Que faire de l’héritage d’une mère blessée par la vie, qui s’est suicidée en laissant des cartons et des cartons de documents personnels ? Mona Achache, réalisatrice, est la fille de Carole Achache, photographe et écrivaine, elle-même fille de Monique Lange, éditrice et écrivaine. Carole avait consacré un roman à sa vie avec Monique, intitulé Fille de (2011, Stock) ; à son tour, Mona enquête sur sa mère, par le biais de son outil à elle, le cinéma.
Entre des murs d’abord vierges, Mona Achache invite Marion Cotillard à endosser le rôle de Carole Achache : transformation à vue de la comédienne et du décor, collages visuels et sonores, superpositions… Le puzzle prend forme, le récit se déploie.

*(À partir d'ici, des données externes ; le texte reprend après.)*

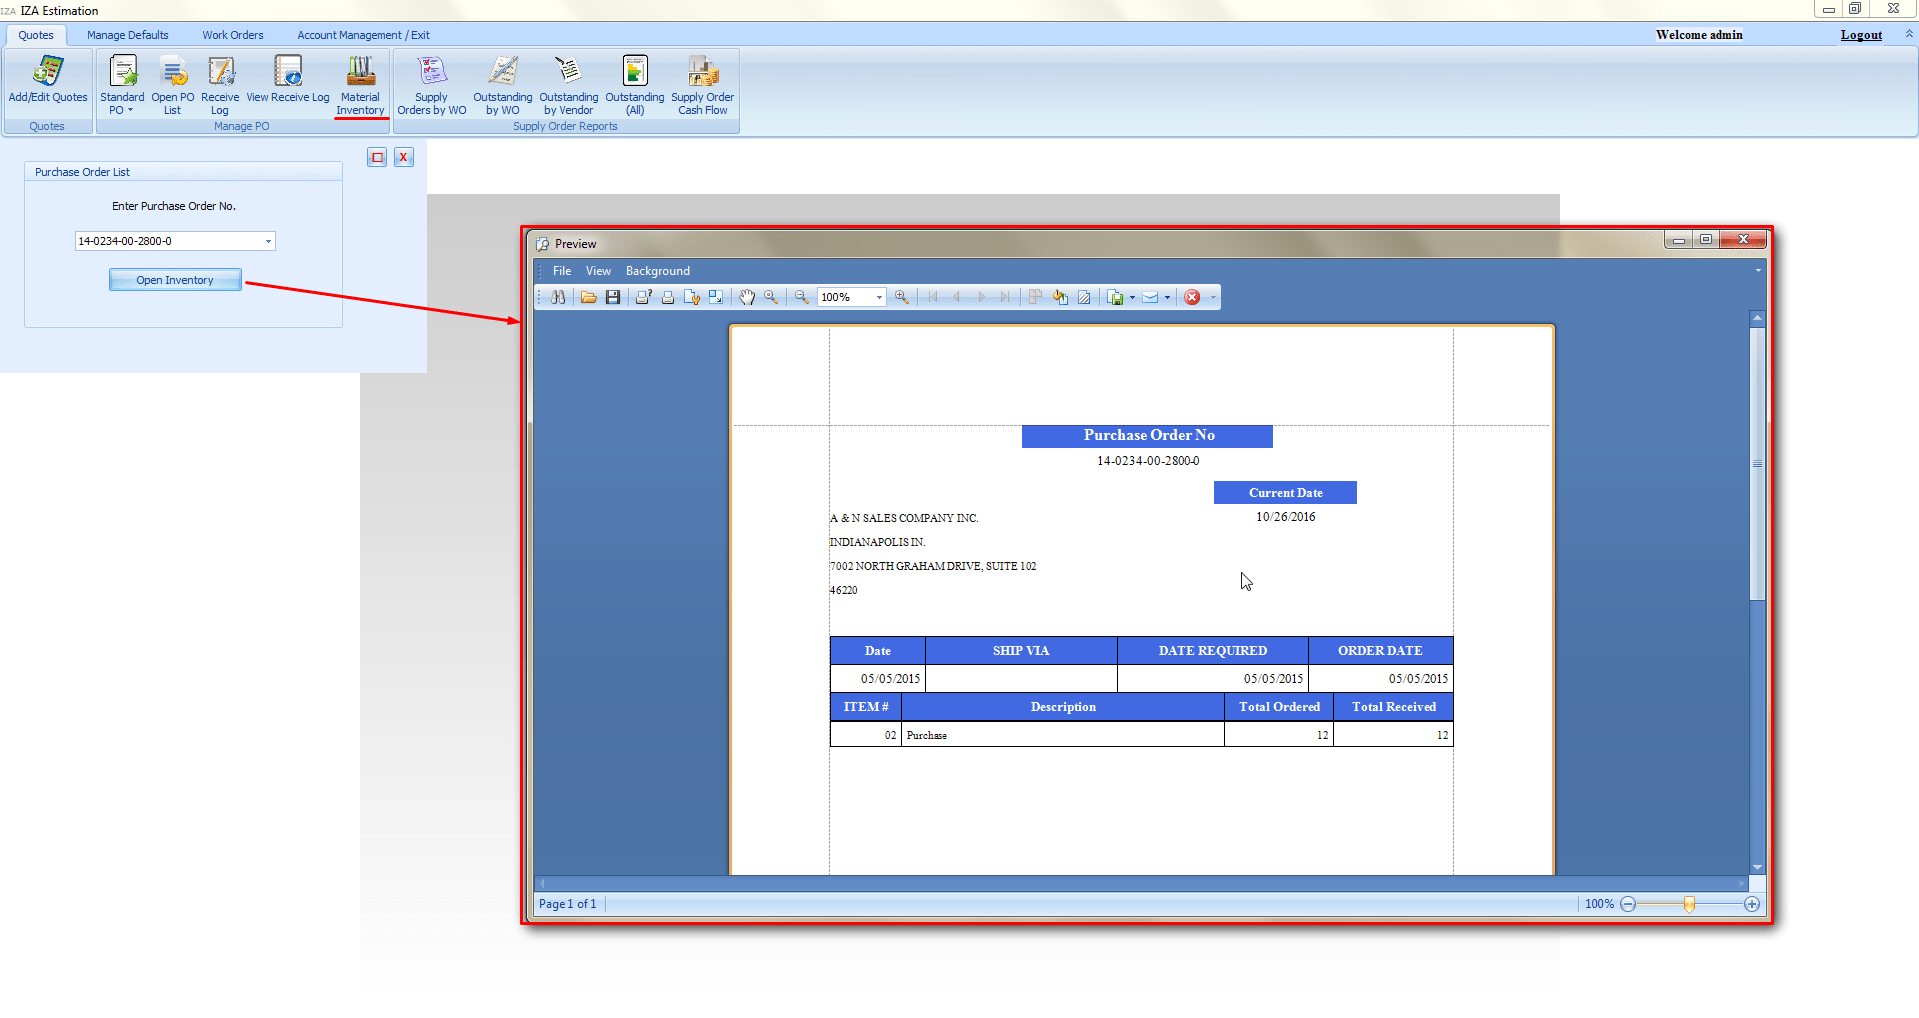This screenshot has height=1018, width=1919.
Task: Switch to the Work Orders tab
Action: [x=233, y=35]
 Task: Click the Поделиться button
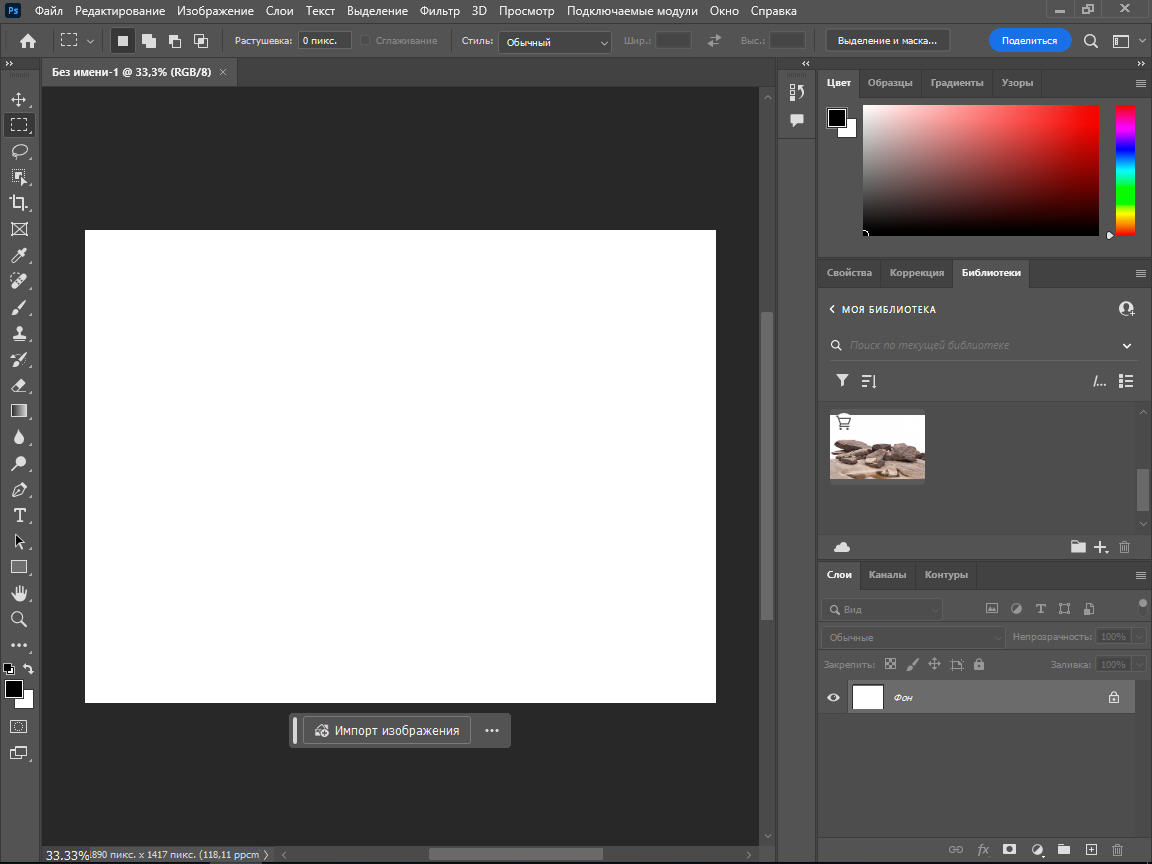(x=1029, y=41)
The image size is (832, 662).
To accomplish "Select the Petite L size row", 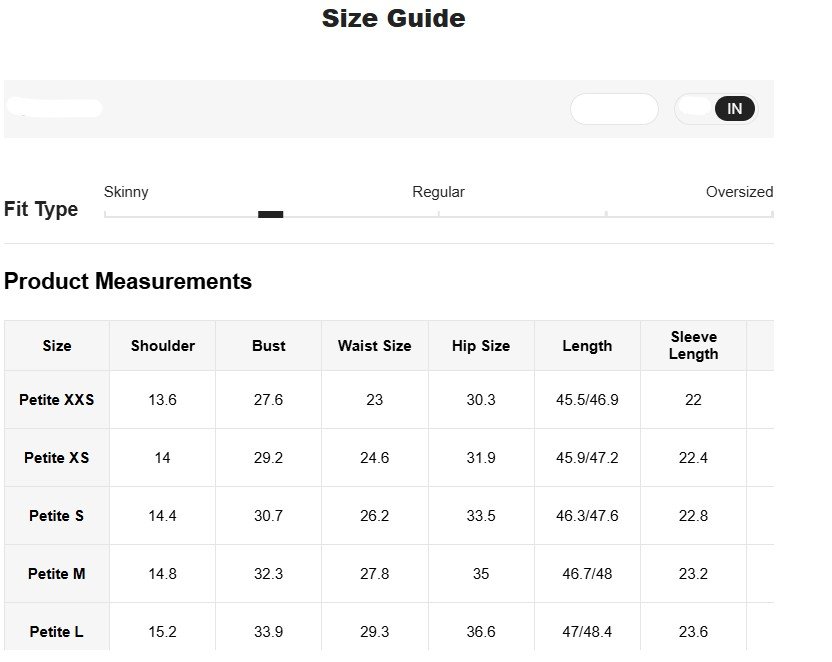I will (x=57, y=632).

Se prêtant au jeu de l’interview minutée, Mona Achache évoque certaines des lignes de force de Little Girl Blue : la volonté d’élargir la trajectoire de ces trois générations de femmes en quelque chose de plus vaste ; la compréhension qu’il ne s’agit pas d’une névrose familiale, mais bien sociétale. Avec pour but ultime de faire naître du beau du laid. « Je rêve d’un monde où plus personne n’aura honte d’avouer ce qu’il est ou ce qu’il a été », écrivait Carole Achache en conclusion de Fille de. Little Girl Blue œuvre à ce rêve.
Le système minuté
Il s’agit de laisser jouer le hasard. J’ai arbitrairement décidé de noter ce qui se passe aux 7’, 42’, 70’ et 91’ minutes des films et de soumettre ces moments aux réalisateurs et acteurs venus en faire la promotion. L’idée est d’être vraiment très précise dans ces descriptions afin que mon interlocuteur puisse réagir au maximum d’éléments, selon ce qui lui importe le plus (le son, les cadrages, les couleurs, etc.). Le choix des mots a son importance également et il arrive que je me fasse reprendre, c’est très bien comme ça. Chacun s’approprie l’exercice comme il l’entend, mais au final on arrive presque toujours à parler du film de manière concrète, en contournant légèrement le train-train promotionnel. On pourrait dire que le résultat est à mi-chemin entre la bande-annonce et le commentaire audio, tel qu’on en trouve sur les suppléments DVD. Par ailleurs, ces entretiens sont « neutres » : que j’aie aimé ou non les films n’entre pas en ligne de compte, il s’agit avant tout de parler cinéma, sans a priori.